The polymer of the present invention may be hydrophilic or hydrophobic, and may be selected from the group consisting of polycarboxylic acids, cellulosic polymers, including cellulose acetate and cellulose nitrate, gelatin, polyvinylpyrrolidone, cross-linked polyvinylpyrrolidone, polyanhydrides including maleic anhydride polymers, polyamides, polyvinyl alcohols, copolymers of vinyl monomers such as EVA, polyvinyl ethers, polyvinyl aromatics, polyethylene oxides, glycosaminoglycans, polysaccharides, polyesters including polyethylene terephthalate, polyacrylamides, polyethers, polyether sulfone, polycarbonate, polyalkylenes including polypropylene, polyethylene and high molecular weight polyethylene, halogenated polyalkylenes including polytetrafluoroethylene, polyurethanes, polyorthoesters, proteins, polypeptides, silicones, siloxane polymers, polylactic acid, polyglycolic acid, polycaprolactone, polyhydroxybutyrate valerate and blends and copolymers thereof as well as other biodegradable, bioabsorbable and biostable polymers and copolymers.
Coatings from polymer dispersions such as polyurethane dispersions (BAYHDROL®, etc.) and acrylic latex dispersions are also within the scope of the present invention. The polymer may be a protein polymer, fibrin, collagen and derivatives thereof, polysaccharides such as celluloses, starches, dextrans, alginates and derivatives of these polysaccharides, an extracellular matrix component, hyaluronic acid, or another biologic agent or a suitable mixture of any of these, for example. In one embodiment of the invention, the preferred polymer is polyacrylic acid, available as HYDROPLUS® (Boston Scientific Corporation, Natick, Mass.), and described in U.S. Pat. No. 5,091,205, the disclosure of which is hereby incorporated herein by reference. U.S. Pat. No. 5,091,205 describes medical devices coated with one or more polyisocyanates such that the devices become instantly lubricious when exposed to body fluids. In another preferred embodiment of the invention, the polymer is a copolymer of polylactic acid and polycaprolactone.

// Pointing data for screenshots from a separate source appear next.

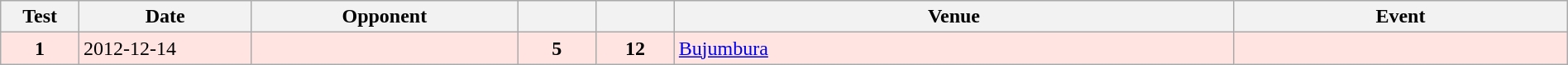
Bujumbura (954, 48)
Test (40, 17)
1 (40, 48)
12 (635, 48)
Date (165, 17)
Opponent (385, 17)
2012-12-14 (165, 48)
5 (557, 48)
Event (1401, 17)
Venue (954, 17)
For the text-containing cell, return its midpoint in [X, Y] coordinate format. 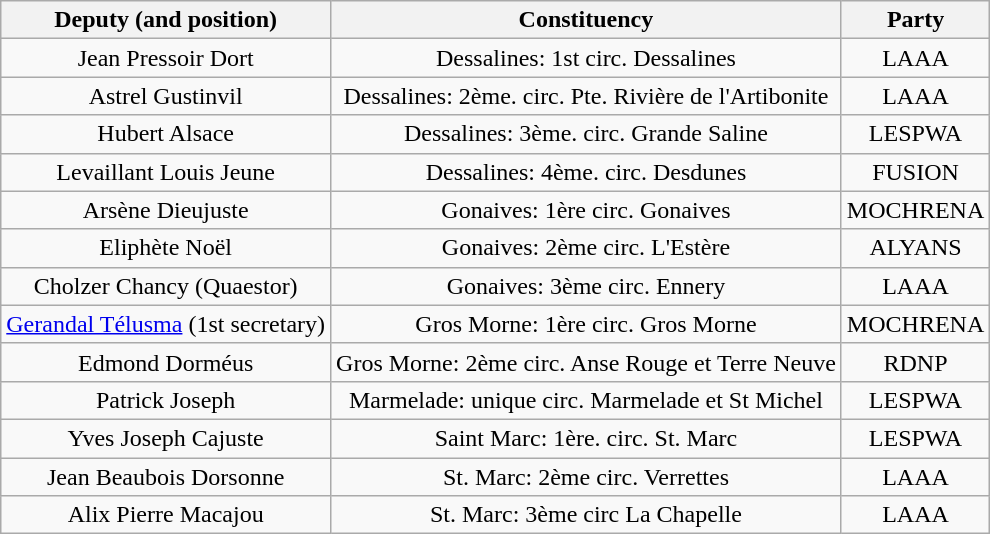
Edmond Dorméus [166, 362]
Alix Pierre Macajou [166, 515]
Gerandal Télusma (1st secretary) [166, 324]
Dessalines: 2ème. circ. Pte. Rivière de l'Artibonite [586, 96]
Dessalines: 4ème. circ. Desdunes [586, 172]
Patrick Joseph [166, 400]
Constituency [586, 20]
Party [915, 20]
Gonaives: 1ère circ. Gonaives [586, 210]
RDNP [915, 362]
Jean Pressoir Dort [166, 58]
Eliphète Noël [166, 248]
Hubert Alsace [166, 134]
Arsène Dieujuste [166, 210]
FUSION [915, 172]
Marmelade: unique circ. Marmelade et St Michel [586, 400]
Dessalines: 1st circ. Dessalines [586, 58]
Gros Morne: 1ère circ. Gros Morne [586, 324]
St. Marc: 3ème circ La Chapelle [586, 515]
Dessalines: 3ème. circ. Grande Saline [586, 134]
Gros Morne: 2ème circ. Anse Rouge et Terre Neuve [586, 362]
Deputy (and position) [166, 20]
St. Marc: 2ème circ. Verrettes [586, 477]
Jean Beaubois Dorsonne [166, 477]
ALYANS [915, 248]
Yves Joseph Cajuste [166, 438]
Cholzer Chancy (Quaestor) [166, 286]
Astrel Gustinvil [166, 96]
Gonaives: 3ème circ. Ennery [586, 286]
Saint Marc: 1ère. circ. St. Marc [586, 438]
Gonaives: 2ème circ. L'Estère [586, 248]
Levaillant Louis Jeune [166, 172]
Return the [x, y] coordinate for the center point of the cell that contains the specified text.  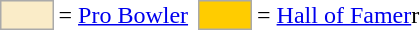
= Pro Bowler [124, 15]
Detect which cell encompasses the target text, then output its [x, y] center coordinate. 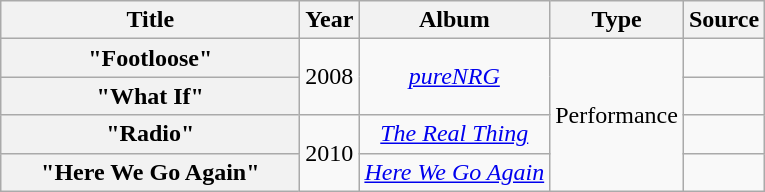
Title [150, 20]
"Radio" [150, 134]
2010 [330, 153]
Source [724, 20]
2008 [330, 77]
pureNRG [454, 77]
Year [330, 20]
Type [617, 20]
Here We Go Again [454, 172]
Performance [617, 115]
"Here We Go Again" [150, 172]
Album [454, 20]
"Footloose" [150, 58]
"What If" [150, 96]
The Real Thing [454, 134]
Scan for the cell matching the given text and deliver its [x, y] coordinate at center. 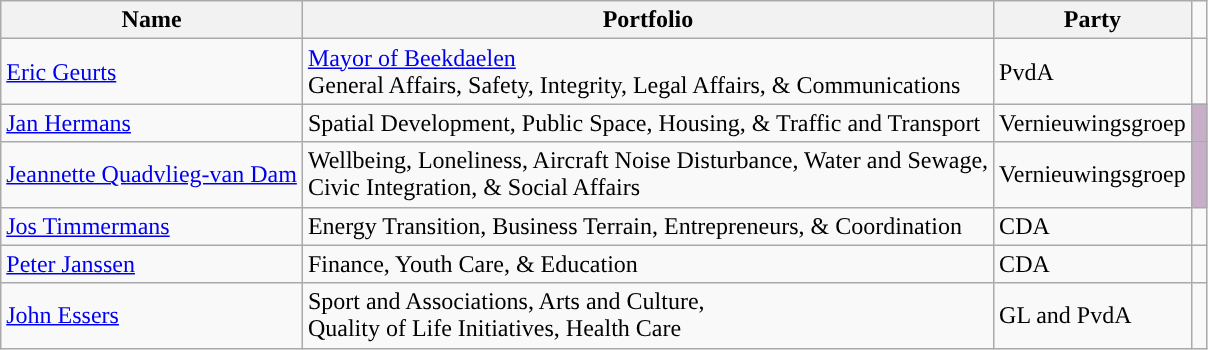
Peter Janssen [152, 264]
John Essers [152, 316]
Party [1093, 20]
Jan Hermans [152, 123]
Jos Timmermans [152, 226]
GL and PvdA [1093, 316]
Jeannette Quadvlieg-van Dam [152, 174]
Name [152, 20]
Mayor of BeekdaelenGeneral Affairs, Safety, Integrity, Legal Affairs, & Communications [648, 72]
PvdA [1093, 72]
Spatial Development, Public Space, Housing, & Traffic and Transport [648, 123]
Finance, Youth Care, & Education [648, 264]
Sport and Associations, Arts and Culture,Quality of Life Initiatives, Health Care [648, 316]
Wellbeing, Loneliness, Aircraft Noise Disturbance, Water and Sewage,Civic Integration, & Social Affairs [648, 174]
Energy Transition, Business Terrain, Entrepreneurs, & Coordination [648, 226]
Eric Geurts [152, 72]
Portfolio [648, 20]
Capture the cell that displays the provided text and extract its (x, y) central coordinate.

The examples described herein are merely illustrative, as numerous other embodiments may be implemented without departing from the spirit and scope of the exemplary embodiments of the present invention. Moreover, while certain features of the invention may be shown on only certain embodiments or configurations, these features may be exchanged, added, and removed from and between the various embodiments or configurations while remaining within the scope of the invention. Likewise, methods described and disclosed may also be performed in various sequences, with some or all of the disclosed steps being performed in a different order than described while still remaining within the spirit and scope of the present invention.